Our Sages taught that “there are some who can acquire their share in the world to come in the mere span of one hour.” Jewish mystics remind us of a remarkable numerical linkage. The biblical lifespan is 70 years. 70×365 days is 25,550. Multiply the number of our days by 24, and our total number of hours on earth is just a little over 613,000 – a correspondence with the 613 mitzvot, in order to teach us that every hour of our lives should be concerned with fulfilling God’s will a thousandfold!
I do not remember where I saw it but the following story is an amazing metaphor for life.

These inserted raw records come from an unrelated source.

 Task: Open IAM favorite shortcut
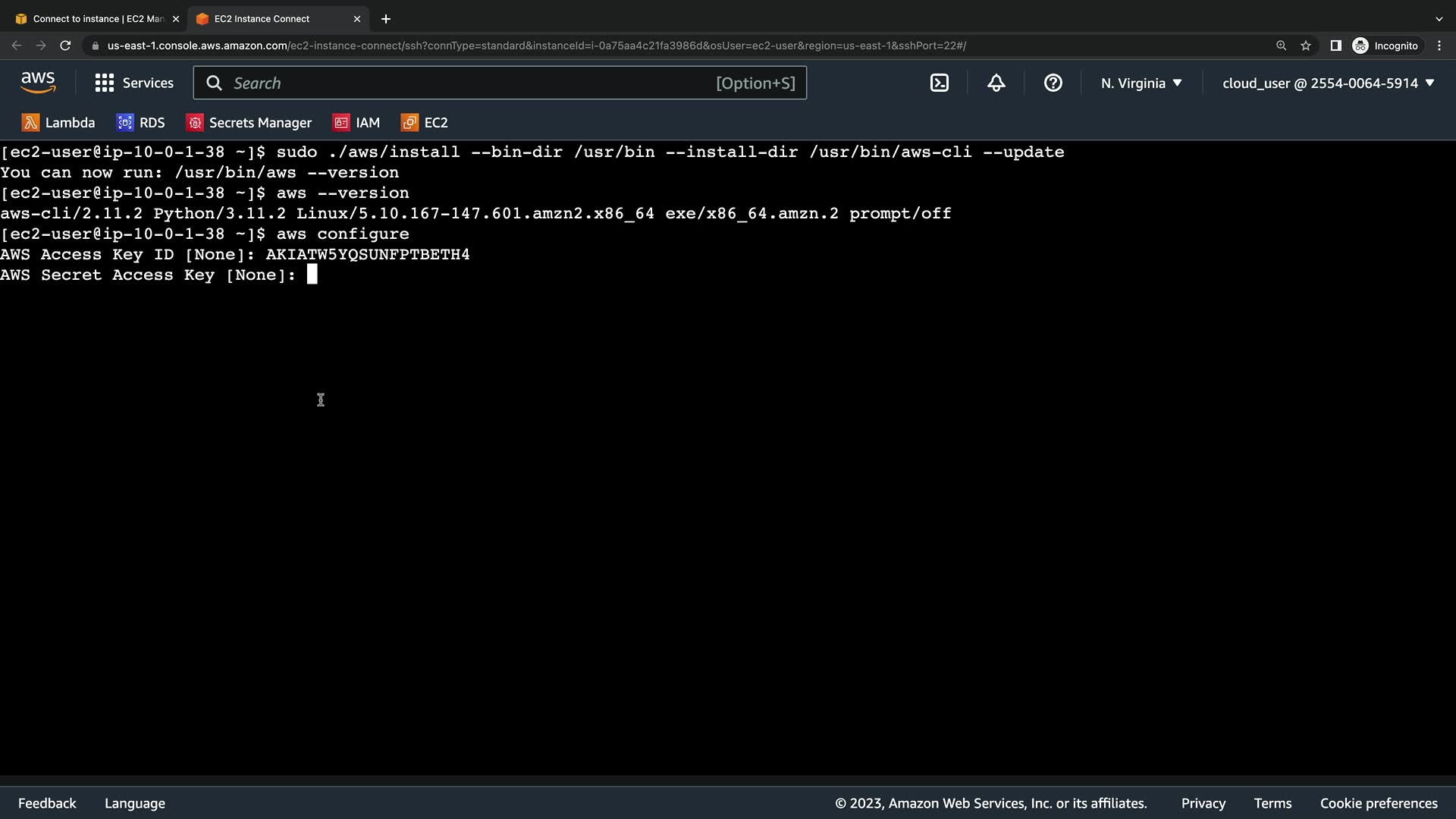click(x=356, y=123)
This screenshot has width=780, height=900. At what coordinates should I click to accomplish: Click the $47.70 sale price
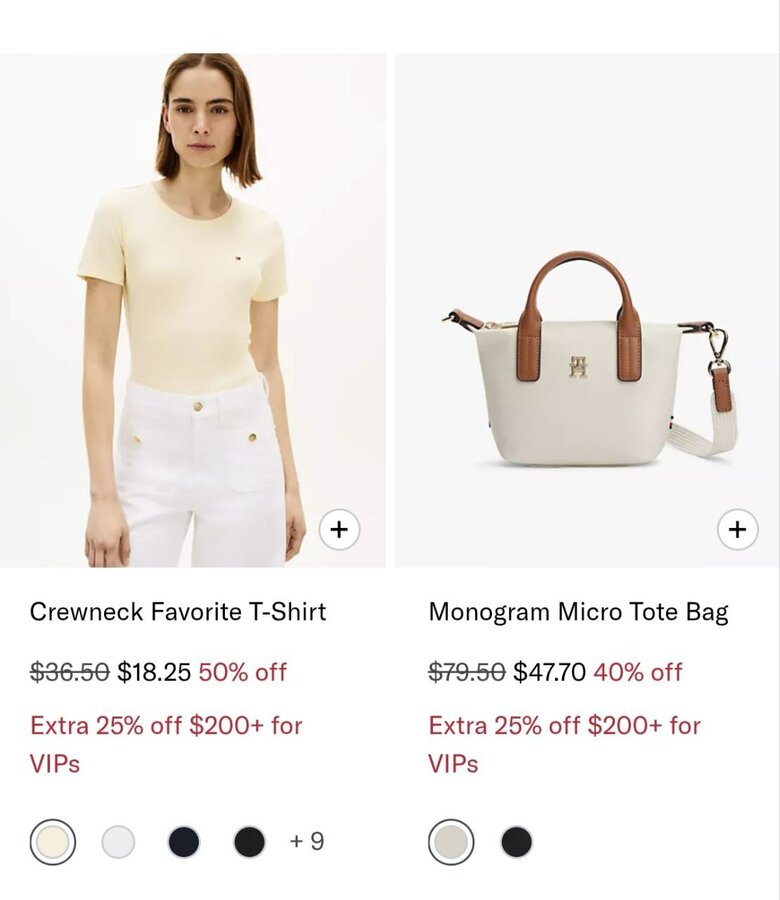[x=550, y=672]
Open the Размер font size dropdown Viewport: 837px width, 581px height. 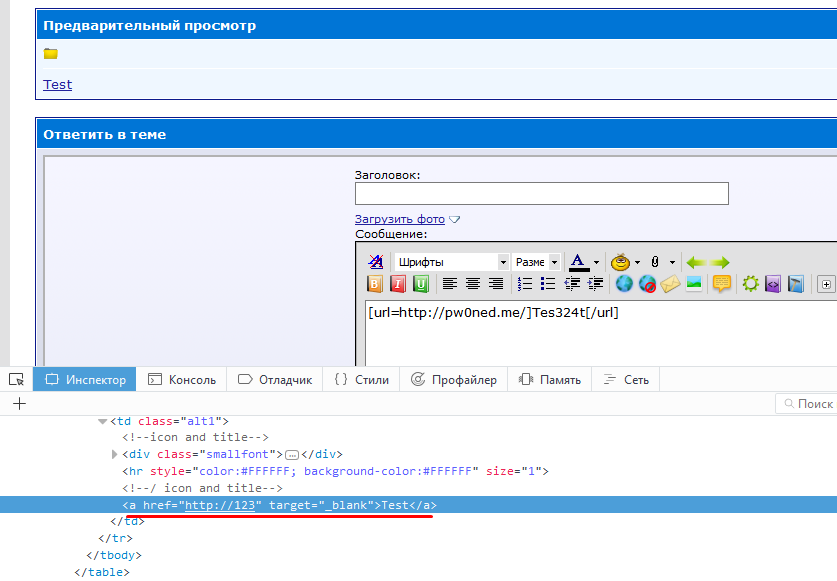click(x=536, y=262)
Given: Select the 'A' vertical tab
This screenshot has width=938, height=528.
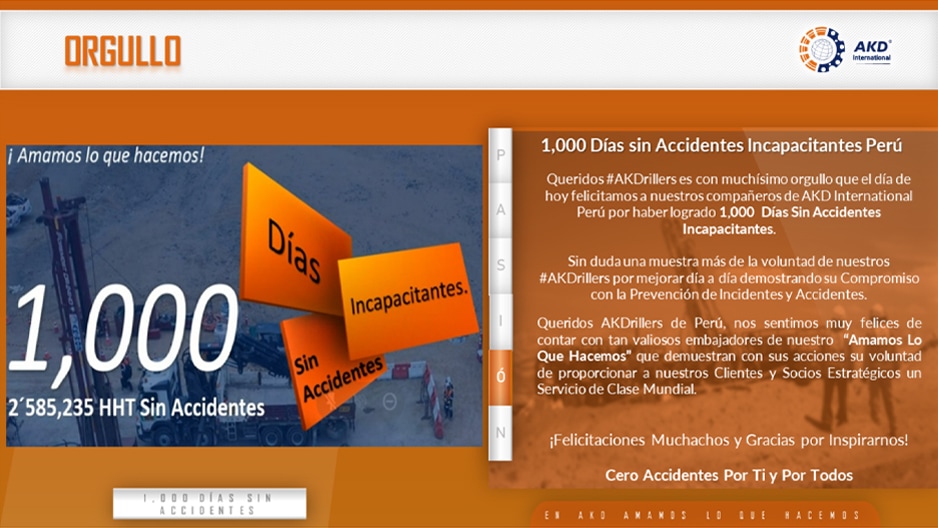Looking at the screenshot, I should pyautogui.click(x=501, y=210).
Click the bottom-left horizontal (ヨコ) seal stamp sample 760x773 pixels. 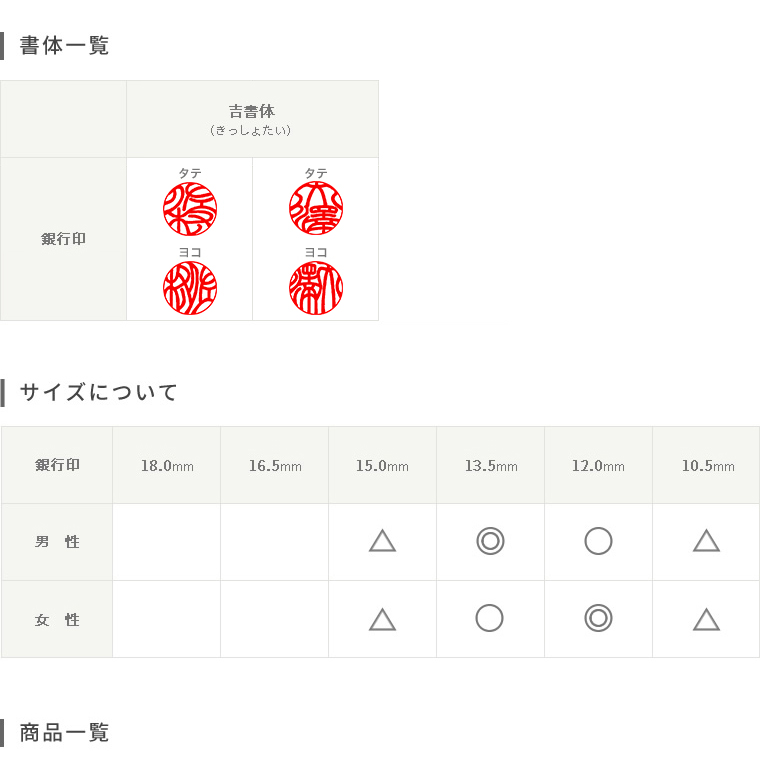pos(190,288)
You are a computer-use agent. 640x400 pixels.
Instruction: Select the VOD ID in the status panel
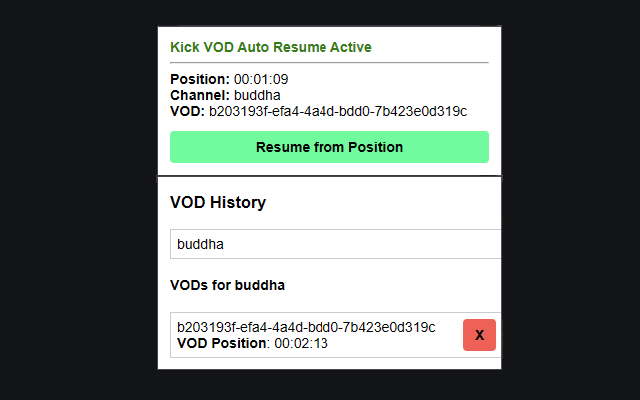coord(337,111)
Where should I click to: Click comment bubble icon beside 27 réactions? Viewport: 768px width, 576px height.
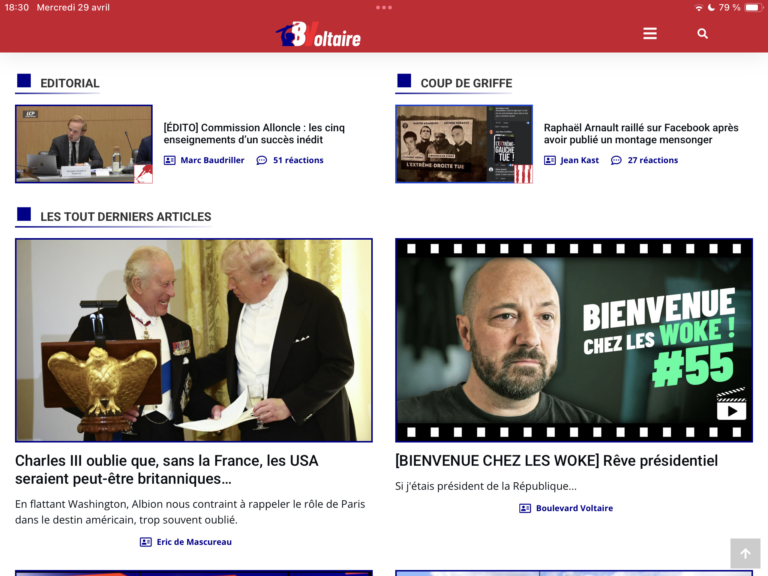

Imagine there is a bank account that credits your account each morning with $86,400. It carries over no balance from day to day. Every evening the bank deletes whatever part of the balance you failed to use during the day. What would you do? Draw out every cent, of course.
Each of us has such a bank. Its name is TIME. Every morning, it credits you with 86,400 seconds – twenty-four hours times sixty minutes time sixty seconds. Every night it writes off as lost whatever of this you have failed to invest to a good purpose. It carries over no balance. It allows no over draft. Each day it opens a new account for you. Each night it erases the remains of the day. If you fail to use the day’s deposits, the loss is yours. There is no drawing against “tomorrow.” You must live in the present on today’s deposits. Invest it so as to get from it the utmost in health, happiness and success.
The clock for every one of us keeps running. The days, the hours, the minutes – and yes, even the seconds quickly move at their unstoppable pace. But we can change the course of our lives even in a small fraction of time as a second. Perhaps that’s why it’s called a “second” – because it gives us a second chance to rectify our mistakes, to redirect our goals, to redefine our values, to become better versions of who we are from the perspective of who we could be.
Just a second, after all, is what the Olympics teach us makes the difference between winning the gold or weeping for what might have been.